Gait patterns of healthy aging are needed to allow a comparison with pathological situations. However, little data is available.


To present gait pattern of healthy older specially selected to be “healthy walkers”.


Fifty-seven older people benefited from a geriatric assessment including clinical and functional evaluations to include only those without gait disorders. Gait data were simultaneously recorded using a tri-axial accelerometer placed on the waist and four 3D position markers placed on the feet at the level of the heel and the toe. Volunteers walked at comfortable self-selected speed (CW), fast self-selected speed (FW), and finally in dual task walking condition (DTW). The extracted gait parameters were: gait speed, stride length, stride frequency, regularity and symmetry, swing, stance and double support time and ratio and minimum toe clearance. Gait speed and stride length were normalized to the right leg length.

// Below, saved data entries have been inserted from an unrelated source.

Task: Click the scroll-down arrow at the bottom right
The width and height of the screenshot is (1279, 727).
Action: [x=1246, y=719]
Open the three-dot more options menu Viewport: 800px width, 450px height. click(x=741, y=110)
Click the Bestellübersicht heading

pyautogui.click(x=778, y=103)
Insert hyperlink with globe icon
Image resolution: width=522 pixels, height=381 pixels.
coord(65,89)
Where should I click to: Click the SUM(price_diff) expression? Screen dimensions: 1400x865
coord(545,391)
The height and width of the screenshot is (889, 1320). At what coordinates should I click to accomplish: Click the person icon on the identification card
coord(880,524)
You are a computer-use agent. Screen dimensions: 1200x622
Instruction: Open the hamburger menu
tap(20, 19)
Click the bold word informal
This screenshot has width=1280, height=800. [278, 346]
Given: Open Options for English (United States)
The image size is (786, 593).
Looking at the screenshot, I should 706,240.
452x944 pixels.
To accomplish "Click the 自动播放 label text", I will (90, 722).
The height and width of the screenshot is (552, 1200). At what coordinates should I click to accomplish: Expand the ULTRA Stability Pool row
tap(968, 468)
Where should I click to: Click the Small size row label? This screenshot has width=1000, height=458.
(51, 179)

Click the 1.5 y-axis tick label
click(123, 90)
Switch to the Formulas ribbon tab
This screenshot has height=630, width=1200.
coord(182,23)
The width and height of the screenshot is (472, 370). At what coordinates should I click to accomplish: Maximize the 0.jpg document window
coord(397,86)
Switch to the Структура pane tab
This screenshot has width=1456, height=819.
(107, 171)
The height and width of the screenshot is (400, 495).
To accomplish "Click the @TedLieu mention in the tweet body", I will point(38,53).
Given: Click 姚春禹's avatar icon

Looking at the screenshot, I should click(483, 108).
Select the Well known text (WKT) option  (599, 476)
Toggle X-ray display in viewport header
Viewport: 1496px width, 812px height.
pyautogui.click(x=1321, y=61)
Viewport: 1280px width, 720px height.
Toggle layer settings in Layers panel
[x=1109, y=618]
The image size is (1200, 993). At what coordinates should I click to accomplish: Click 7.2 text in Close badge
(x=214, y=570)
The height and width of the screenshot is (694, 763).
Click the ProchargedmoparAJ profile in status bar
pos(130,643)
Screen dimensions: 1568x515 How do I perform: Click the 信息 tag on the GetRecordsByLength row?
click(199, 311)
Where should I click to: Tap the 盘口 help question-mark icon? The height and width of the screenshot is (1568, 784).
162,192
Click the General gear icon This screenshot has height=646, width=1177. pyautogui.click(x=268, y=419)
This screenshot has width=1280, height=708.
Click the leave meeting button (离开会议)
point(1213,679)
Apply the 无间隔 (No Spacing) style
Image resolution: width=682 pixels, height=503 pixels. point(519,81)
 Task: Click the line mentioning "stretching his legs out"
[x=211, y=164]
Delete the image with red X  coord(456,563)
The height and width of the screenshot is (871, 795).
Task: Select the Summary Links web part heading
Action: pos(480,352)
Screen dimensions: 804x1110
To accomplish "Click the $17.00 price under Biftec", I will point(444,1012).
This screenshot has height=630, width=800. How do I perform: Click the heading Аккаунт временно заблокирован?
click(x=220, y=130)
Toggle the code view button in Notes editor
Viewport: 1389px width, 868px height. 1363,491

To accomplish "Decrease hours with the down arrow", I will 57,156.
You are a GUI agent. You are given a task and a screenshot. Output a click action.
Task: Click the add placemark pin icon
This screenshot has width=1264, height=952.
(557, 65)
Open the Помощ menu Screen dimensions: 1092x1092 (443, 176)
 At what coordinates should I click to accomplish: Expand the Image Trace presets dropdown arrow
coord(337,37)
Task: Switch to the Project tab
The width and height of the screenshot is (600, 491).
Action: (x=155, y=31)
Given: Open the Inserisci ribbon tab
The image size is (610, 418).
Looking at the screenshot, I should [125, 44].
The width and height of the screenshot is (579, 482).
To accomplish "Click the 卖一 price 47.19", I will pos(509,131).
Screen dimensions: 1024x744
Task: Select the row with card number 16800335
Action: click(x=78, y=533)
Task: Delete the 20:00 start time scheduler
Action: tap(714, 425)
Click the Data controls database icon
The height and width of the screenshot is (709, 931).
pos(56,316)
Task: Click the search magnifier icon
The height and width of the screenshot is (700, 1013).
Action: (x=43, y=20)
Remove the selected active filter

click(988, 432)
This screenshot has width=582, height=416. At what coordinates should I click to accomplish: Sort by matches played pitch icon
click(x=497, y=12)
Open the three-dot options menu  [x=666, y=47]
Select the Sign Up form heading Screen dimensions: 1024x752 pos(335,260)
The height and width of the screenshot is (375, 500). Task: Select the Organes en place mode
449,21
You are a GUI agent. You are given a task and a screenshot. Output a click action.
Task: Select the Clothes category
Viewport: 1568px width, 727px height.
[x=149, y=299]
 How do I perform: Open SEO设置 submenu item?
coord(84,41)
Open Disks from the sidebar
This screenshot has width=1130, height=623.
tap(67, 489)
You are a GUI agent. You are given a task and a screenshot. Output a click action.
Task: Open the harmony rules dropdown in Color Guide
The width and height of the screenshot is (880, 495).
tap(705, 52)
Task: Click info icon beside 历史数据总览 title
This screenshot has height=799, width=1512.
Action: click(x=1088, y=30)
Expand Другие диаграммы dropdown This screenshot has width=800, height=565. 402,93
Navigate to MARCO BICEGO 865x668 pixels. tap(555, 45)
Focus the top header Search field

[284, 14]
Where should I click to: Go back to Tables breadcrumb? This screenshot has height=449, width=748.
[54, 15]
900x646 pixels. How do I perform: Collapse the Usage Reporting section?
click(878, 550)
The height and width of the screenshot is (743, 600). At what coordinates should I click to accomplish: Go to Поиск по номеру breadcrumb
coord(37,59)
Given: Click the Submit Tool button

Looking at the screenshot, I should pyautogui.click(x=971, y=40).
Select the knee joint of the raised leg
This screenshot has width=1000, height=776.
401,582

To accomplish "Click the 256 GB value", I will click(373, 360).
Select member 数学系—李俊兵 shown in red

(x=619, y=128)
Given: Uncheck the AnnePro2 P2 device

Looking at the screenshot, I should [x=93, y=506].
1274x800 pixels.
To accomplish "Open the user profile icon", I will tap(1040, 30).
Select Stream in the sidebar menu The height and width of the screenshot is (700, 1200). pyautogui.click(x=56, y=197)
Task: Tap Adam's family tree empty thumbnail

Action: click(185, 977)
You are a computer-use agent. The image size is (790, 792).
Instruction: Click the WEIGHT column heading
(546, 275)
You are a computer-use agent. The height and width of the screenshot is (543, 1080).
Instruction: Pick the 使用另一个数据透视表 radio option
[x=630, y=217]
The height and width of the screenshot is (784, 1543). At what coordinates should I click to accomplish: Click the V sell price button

Fifty-seven older people with a mean age of 69.7 ± 4.2 years old (range from 65 to 82 years) were included. Data were analyzed according to the gender and according to the age (<70 or ≥70 years old). After normalization to leg length, the main significant differences were shown for stride length and minimum toe clearance in CW, FW and in DTW that were shorter in women. The regularity in FW was significantly lower among older volunteers.


This work provides a data set considering 14 gait parameters obtained from 57 healthy old people strictly selected and assessed for three walking conditions and shows that GS, SL and MTC have to be related to the gender. The age-related impact on gait performances appears reduced in this cohort.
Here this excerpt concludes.